MacTodd solicitor Tanya Surrey atop Queenstown Hill recently. Photo by Tracey Roxburgh.
MacTodd solicitor Tanya Surrey atop Queenstown Hill recently. Photo by Tracey Roxburgh.
MacTodd solicitor Tanya Surrey has taken on the American Express Queenstown Winter Festival 12 Week Challenge and in our first of weekly updates she explains how she went from Friday night drinks to the gym ... and hopes to end up with a figure similar to Catherine Zeta Jones.

I'm not sure how I ended up in the Winter Festival Fashion and Fitness Challenge. One minute it was a joke at Friday drinks in the MacTodd board room, the next I was fronting up to Lakes Leisure for the initial meeting and weigh-in with personal trainer Richie Lambert.

Somehow I got caught up in the madness of it all and when my boss offered to pay the fees, I ran out of excuses.
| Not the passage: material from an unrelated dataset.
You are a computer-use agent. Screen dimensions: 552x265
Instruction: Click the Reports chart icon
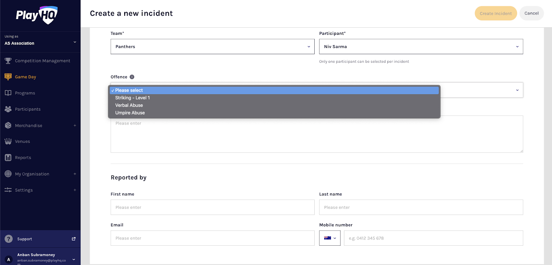(8, 158)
With my 40th birthday looming, friends have questioned whether some kind of early mid-life crisis has hit me.

Exercise and I have never been friends. I didn't walk until I was nearly 2 - my parents thought I had something wrong with my legs, but an orthopaedic surgeon put it down to laziness.

My first foray into serious exercise was at age 8, when a friend took me to gym at the Trentham Army Camp Hall. In those days, gym meant gymnastics. We were told to run around the hall ... I fell over within seconds and after that I stuck to piano lessons.

The challenge officially started on a Wednesday. I had spent my lunch hour with Eli at The Shoe Clinic on account of not owning a pair of sneakers. Eli threw in a complimentary T-shirt, the colour of a goldfish.

At least, if I collapse from exhaustion I'll be easy to find.

The first group training session involved running around the room - I'm pleased to report there has been some progress in 31 years; I can, in fact, run around the room without falling over. That first session also involved press-ups. I demonstrated the caterpillar.

After training, I could barely walk down the stairs, let alone to the car. Just over 48 hours (and one RPM class) later I was at the Queenstown Primary School fund-raising quiz.

My muscles were so sore that every move across the school hall was painful.

At that stage I hadn't attended my first mini-group session with Richie. I thought I knew the limits of pushing my body after the press-ups, but I hadn't met the rowing machine. The biggest shock was discovering that "the plank" is not a move where you lie on the floor taking deep breaths. Week One also involved a climb up Queenstown Hill ... it's not what I'd choose to do at 8.30 on a Sunday morning. Still there was something to celebrate - Week One was almost over.

Week Two was a blur.

I turned up to Aqua Aerobics twice. I had concerns about revealing 83.8kg to the world. Being rubenesque in day to day clothes is a different kettle of fish to being rubenesque in ill-fitting togs. Still, when you're half asleep you don't have the energy to worry about it.

We're now into Week Three and I don't know myself.

There were no hot cross buns or Easter eggs this year. My mind is occupied with gym schedules and meal plans. The humble chickpea is my new best friend.

A treat is defined as one square of dark chocolate.

I told Richie at the weigh-in that I have no intention of turning myself into a stick insect.

I said Catherine Zeta Jones was not thin, yet she was gorgeous. I want to be fit and healthy - and if that also includes being voluptuous, I won't complain.